Les Toulousains sont invités, jusqu’à samedi, à donner leur avis sur le droit de vote et d’éligibilité des étrangers issus de pays hors Union européenne lors d’élections locales.

Pour ou contre le droit de vote et d’éligibilité des ressortissants issus de pays non membres de l’Union européenne dans le cadre d’une élection locale. Telle est la question à laquelle sont invités à répondre les habitants de Toulouse (Haute-Garonne) à l’occasion d’une votation citoyenne organisée jusqu’à samedi inclus par le Conseil toulousain des résidents étrangers (CoTRE), un organisme purement consultatif mis en place il y a deux ans par la municipalité socialiste et l’antenne locale de la Ligue des droits de l’Homme.

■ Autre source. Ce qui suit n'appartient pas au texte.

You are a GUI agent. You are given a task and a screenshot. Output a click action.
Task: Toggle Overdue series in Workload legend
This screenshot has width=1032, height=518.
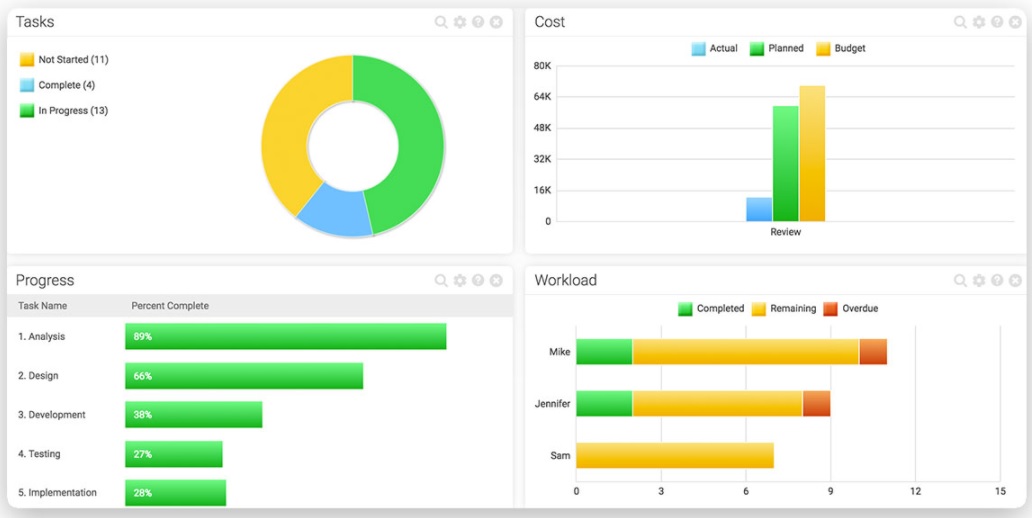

Cette initiative s’inscrit dans le prolongement de l’action de l’association en faveur du vote des résidents étrangers. Le scrutin, qui coïncide avec la « Semaine internationale des peuples », précède ainsi de quelques semaines une grande campagne nationale sur ce thème, qui devrait avoir lieu cette année aux alentours du 5 décembre.

Pas de valeur légale

Tous les Toulousains – étrangers ou non – en âge de voter sont concernés par cette consultation. Une quinzaine de locaux sont mis à disposition du CoTRE par la municipalité de Toulouse qui ne participe néanmoins pas directement à cette initiative purement citoyenne. Samedi, les électeurs pourront ainsi déposer leur bulletin dans la cour Henri IV du Capitole où sera aménagé un bureau de vote.

Si cette votation n’aura pas de valeur légale, ni de conséquence directe sur la législation actuellement en vigueur, elle constituera une indication intéressante et pertinente sur le sentiment des Toulousains à ce sujet. A condition toutefois que ceux-ci jouent le jeu à fond et votent en masse d’ici la fin de la semaine.

A l’heure actuelle, en France, seuls les citoyens communautaires sont autorisés à participer aux élections locales. En mars dernier, une proposition de loi socialiste visant à donner le droit de vote et d’éligibilité aux étrangers non communautaires aux élections municipales avait été repoussée à l’Assemblée nationale.